My father came from England, as did my mother's father. With our young children, we spent a weekend on a "marae". It wasn't a real marae - the idea was our church became a marae for the weekend, and that would help us learn more about Maori things. When we did simple language lessons, I was first in the circle and the leader spent some time trying to get me to pronounce the first couple of words. Then he changed direction so I was last in the circle and he didn't make me try endlessly to say them. It reminded me of lessons at school trying to get me to sing in tune. I concluded that I wasn't part of Maori, so gave little further thought to things Maori. I've been uncertain what to make of the Treaty of Waitangi. It didn't seem to have much to do with me - except perhaps to help fund a gravy train for some.

As with many things, 2015 saw a change in my understanding. Most Kiwis (Maori, English or from another people group) don't understand the implications of the treaty. That's not to say that I do either - but I'm starting to see more than I have before. If you've never read it before, you can do so at Treaty of Waitangi. For such a significant document it's incredibly brief. I'm sure if it was being signed today there'd be pages, not to mention armies of lawyers on both sides.

An obvious issue with the Treaty is there are two versions - an English version and a Maori version. Cynics suggest that the English were being crafty in this - but I don't think so. I'm no historian - and to be honest, I'm glad. History is generally recorded by the victors - and is distorted by their perceptions. When we do get history from the losers' perspective, it too is distorted by their perceptions.

It seems that this was a genuine attempt to set out a platform for a peaceful basis for a  nation of two people to develop. There were difficulties apart from language. For a start on one side we have the English, complete with concepts of nationhood, politics, and so on. On the other have Maori did not have a united voice - even the Declaration of Independence five years earlier related to relatively few tribes. Many (mainly pakeha?) claim this was superseded by the Treaty. This is just another example of why there is nothing simple in coming to a united position of who we as New Zealanders are.

Not all Maori agreed - just as not all English settlers agreed. It is relatively simple to identify the monarch's representatives - although politicians today still ignore the Treaty when signing agreements like TPPA. But who are the native chiefs and tribes? For the sake of (relative) simplicity assume for now it does include all Maori - although there are other views on this.

Language is always a key issue. I've expressed some thoughts on communication, but using different languages adds a whole level of complexity. We commonly assume when we translate words we also translate meanings. But this is often not quite the case. We assume a meaning is the same - when in fact there is a subtle difference in nuance - or worse a major chasm. In this case, some words and concepts didn't exist so they made use of the nearest words they could think of. That magnifies the difficulty in understanding issues that arise.

When we think of the Treaty most think of a document from our past - irrelevant today. This is magnified by perceptions about the Waitangi Tribunal. We think that once we've settled "old grievances" we can return to "normal".

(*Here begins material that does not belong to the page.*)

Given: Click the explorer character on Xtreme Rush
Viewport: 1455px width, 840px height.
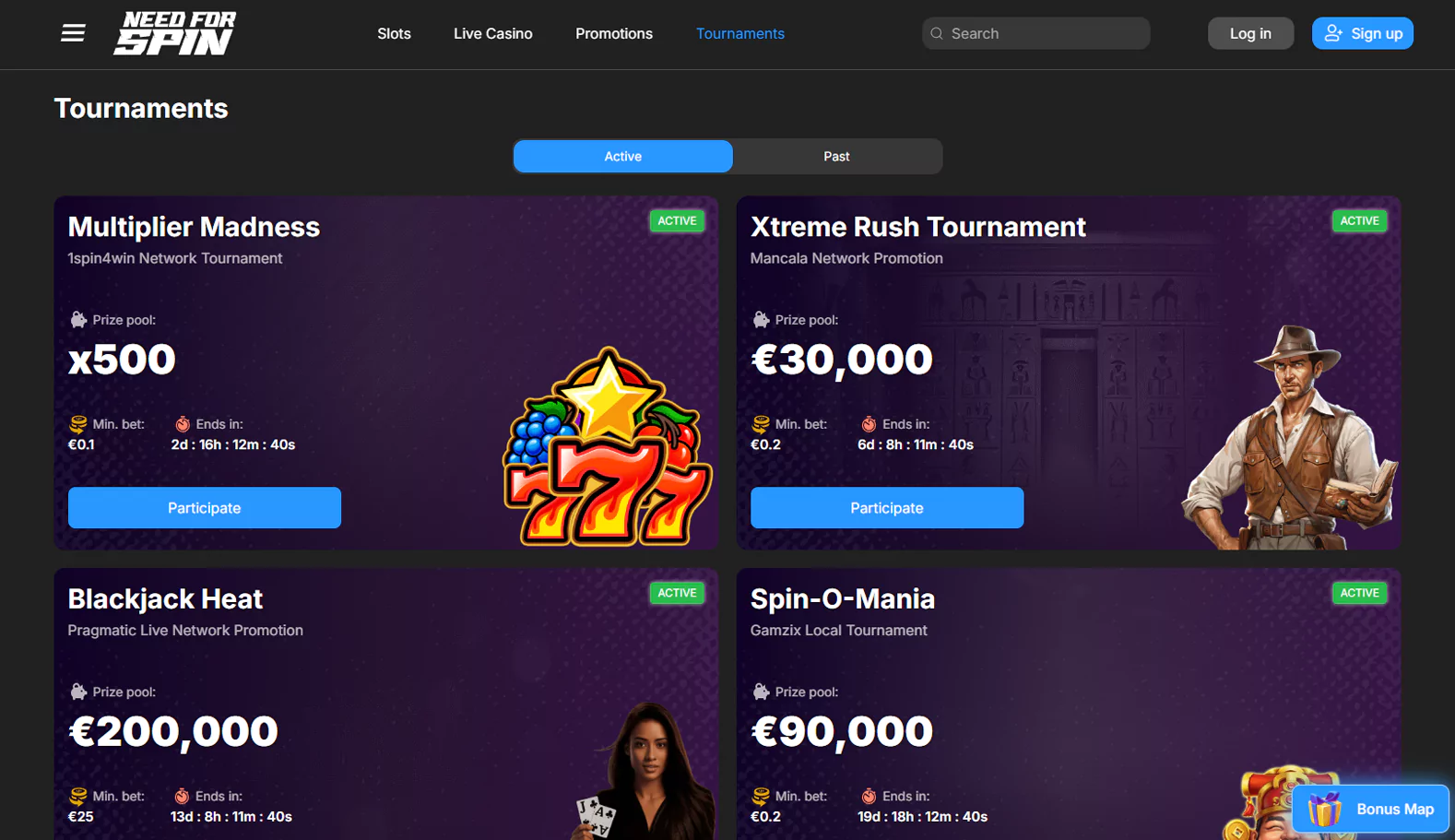Looking at the screenshot, I should tap(1291, 437).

Newsflash: the Treaty is still in effect today. It's not primarily about addressing the wrongs of the past. I'm not saying wrongs were all one-sided. I'm not fluent in Maori - either the language or the people - but the English did some abysmal things. Such names as Parihaka show how "civilised" we behaved. We see horrors committed by ISIS, and cannot make sense of them. I like to think the things done by the English were in a different league - but sometimes I wonder. In the chaos around two peoples in one new nation, there were abuses by both sides. As one who identifies with the English side, I only comment on their behaviour.

We Pakeha have much to learn from Maori. An obvious example is family. That might seem strange since we hear so often in the media about child abuse being disproportionately a "Maori" problem. I suspect it is more a factor among those who, as a result of their loss of identity, have become half-way people - neither Maori nor Pakeha. That may just be my Pakeha perception - and even if right it is only a generalisation. The fact is family life among Pakeha is a shadow of their Maori counterparts, and we should learn from them. Then perhaps as we hear each other we can really work together as one nation.

Recently there has been the prospect of eliminating the Maori seats. This is hard to say - but the article I most agreed with came from a writer across the ditch. His name is not Maori, and he's at an Australian university, but votes on the Maori roll. His arguments about why Maori should be the ones who decide on their future makes sense to me.